* _TASK LIST_
(A) Answer these from the three sigma rule thread:
(i) How many values does the test data consist of?
(ii) Which publication does the reply trust more than Wikipedia on this rule?
(iii) Who wrote the article "The Three Sigma Rule"?
(B) Can you carry the three sigma rule thread on past its final line?

Three sigma rule

On May 28, 2011, at 2:12 PM, Salil Sharma wrote:

Dear Sir,



I have data, coming from tests, consisting of 300 values. Is there  
a way in
R with which I can confirm this data to 68-95-99.8 rule or three- 
sigma rule?

Can you describe this rule? I get the idea that it might be "private  
language" adopted by the SigxSigma sect.

Given the mention of the SixSigma package I can perhaps be forgiven  
for jumping to the conclusion that it might be "private language" and  
I still cannot be sure that a corruption of standard statistical  
theory has not been adopted by the SSers.

Looking at Wikipedia I get a different "answer" to the question what  
is the "three sigma rule" than I do by looking at "The American  
Statistician". My hierarchy for probity assigns a higher level of  
confidence to TAS.

	The Three Sigma Rule
Author(s): Friedrich Pukelsheim
Source: The American Statistician, Vol. 48, No. 2 (May, 1994), pp. 88-91
Published by: American Statistical Association
Stable URL: http://www.jstor.org/stable/2684253 .

For a distribution whose density is unimodal (and notice _not_  
assuming symmetry):

Pr( abs( X-mean(X) ) > 3*sd(X) ) < 4/18 < 0.05

It seemed trivial to test this with a normal distribution, so I  
illustrate it with a skewed distribution:

 > X <- rexp(300)

* _DATA EXCERPT_
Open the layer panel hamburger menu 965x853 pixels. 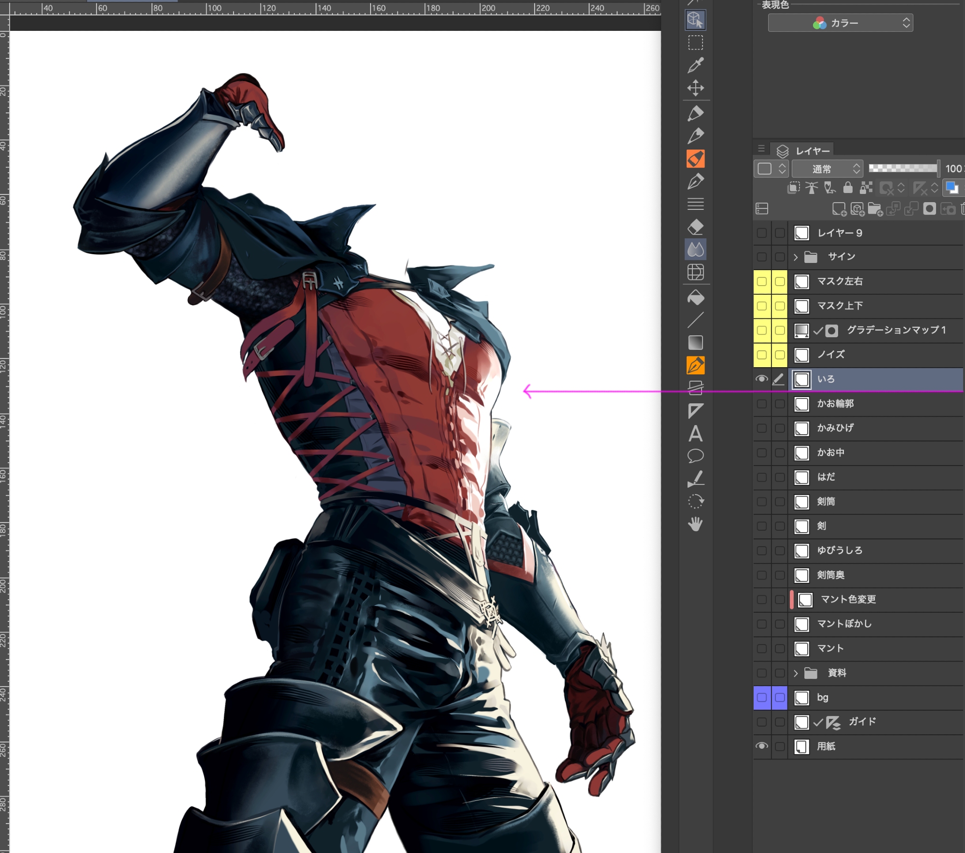point(761,149)
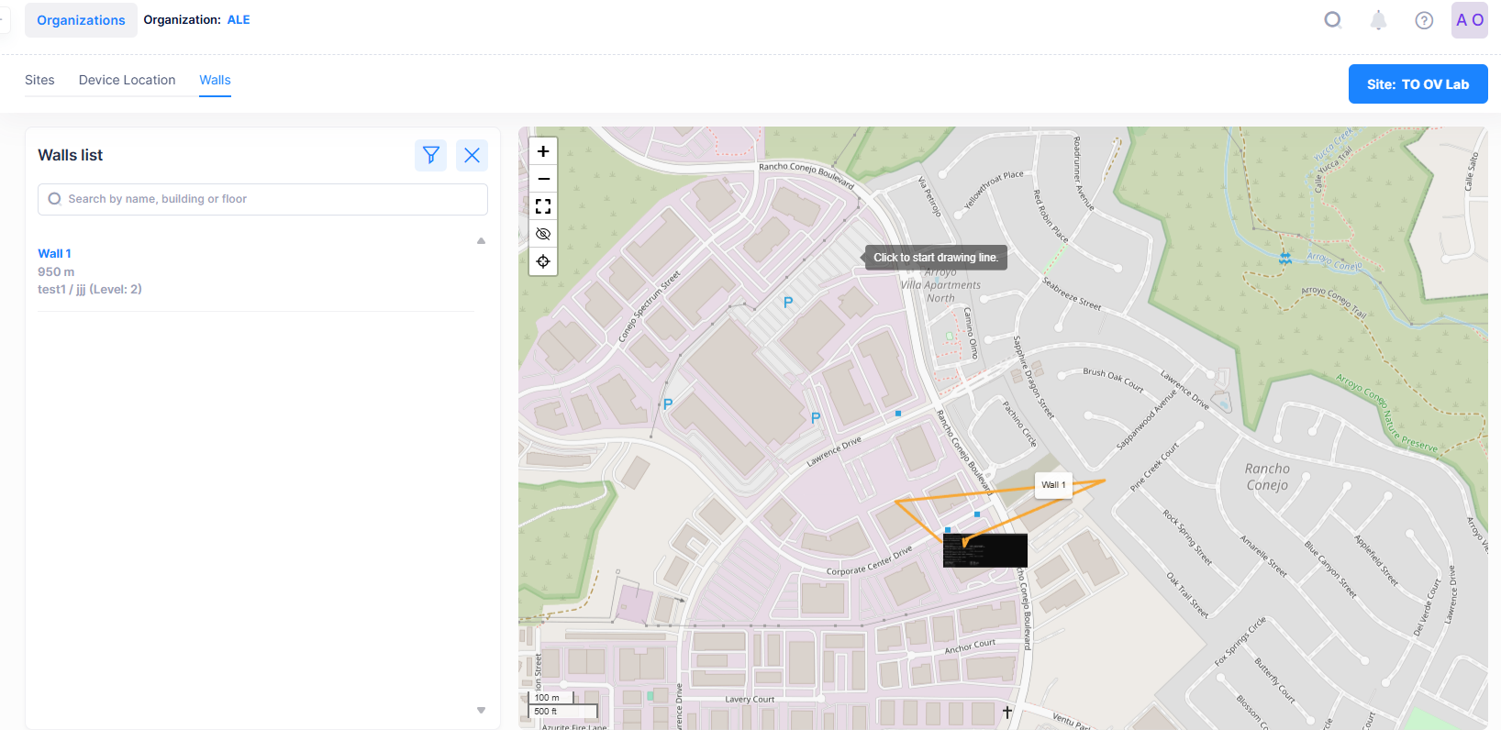Open the AO user profile menu
The width and height of the screenshot is (1501, 730).
click(x=1469, y=20)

* _EXERCISE RESPONSES_
(A)
(i) 300 values.
(ii) The American Statistician.
(iii) Friedrich Pukelsheim.

(B)
 > sum( abs( X-mean(X) ) > 3*sd(X) )/300
[1] 0.02

I need to look around percentile ranks and prediction intervals for  
this
data. I, however, used SixSigma package and used ss.ci() function,  
which
produced 95% confidence intervals. I still am not certain about  
percentile
ranks conforming to 68-95-99.7 rule for this data.

Would those percentiles be:

 > 50 -c(68, 95, 99.7)/2
[1] 16.00  2.50  0.15
 > 50 + c(68, 95, 99.7)/2
[1] 84.00 97.50 99.85

The quantile function is pretty much "standard operating procedure".

fivenum will return the values that would appear in a box-and- 
whiskers plot.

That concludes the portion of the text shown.